:: WORK INSTRUCTION ::
Please put the lines from the one containing "Identify the location of null-parameter-value: p." to the one containing "(1026, 463)." into a numbered list, leaving out any blank lines.

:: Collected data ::
--------------------
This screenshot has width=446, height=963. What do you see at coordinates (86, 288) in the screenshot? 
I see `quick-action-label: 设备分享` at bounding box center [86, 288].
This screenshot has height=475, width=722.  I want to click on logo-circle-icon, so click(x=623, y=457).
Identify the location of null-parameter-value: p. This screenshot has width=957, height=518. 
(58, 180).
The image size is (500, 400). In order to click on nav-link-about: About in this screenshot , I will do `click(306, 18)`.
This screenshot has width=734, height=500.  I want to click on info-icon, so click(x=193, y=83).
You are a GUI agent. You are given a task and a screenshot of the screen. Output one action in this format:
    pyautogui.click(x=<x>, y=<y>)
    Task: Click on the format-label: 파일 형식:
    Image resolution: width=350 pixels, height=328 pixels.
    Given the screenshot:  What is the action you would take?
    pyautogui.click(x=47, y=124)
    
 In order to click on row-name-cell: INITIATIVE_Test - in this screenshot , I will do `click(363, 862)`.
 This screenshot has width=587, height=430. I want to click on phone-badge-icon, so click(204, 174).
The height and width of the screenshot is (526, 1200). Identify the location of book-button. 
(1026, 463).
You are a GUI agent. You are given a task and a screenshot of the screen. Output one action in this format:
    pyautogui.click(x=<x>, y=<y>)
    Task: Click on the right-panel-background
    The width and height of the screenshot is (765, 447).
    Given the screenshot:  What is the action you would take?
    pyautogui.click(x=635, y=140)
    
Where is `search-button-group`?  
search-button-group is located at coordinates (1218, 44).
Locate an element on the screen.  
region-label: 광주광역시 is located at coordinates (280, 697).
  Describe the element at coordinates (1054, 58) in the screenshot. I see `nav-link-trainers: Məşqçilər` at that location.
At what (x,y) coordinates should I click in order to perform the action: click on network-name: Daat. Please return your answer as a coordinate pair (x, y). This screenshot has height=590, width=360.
--------------------
:: RESPONSE AREA ::
1. Identify the location of null-parameter-value: p. This screenshot has width=957, height=518. 
2. (58, 180).
3. The image size is (500, 400). In order to click on nav-link-about: About in this screenshot , I will do `click(306, 18)`.
4. This screenshot has width=734, height=500.  I want to click on info-icon, so click(x=193, y=83).
5. You are a GUI agent. You are given a task and a screenshot of the screen. Output one action in this format:
6.     pyautogui.click(x=<x>, y=<y>)
7.     Task: Click on the format-label: 파일 형식:
8.     Image resolution: width=350 pixels, height=328 pixels.
9.     Given the screenshot:  What is the action you would take?
10.     pyautogui.click(x=47, y=124)
11.  In order to click on row-name-cell: INITIATIVE_Test - in this screenshot , I will do `click(363, 862)`.
12.  This screenshot has width=587, height=430. I want to click on phone-badge-icon, so click(204, 174).
13. The height and width of the screenshot is (526, 1200). Identify the location of book-button. 
14. (1026, 463).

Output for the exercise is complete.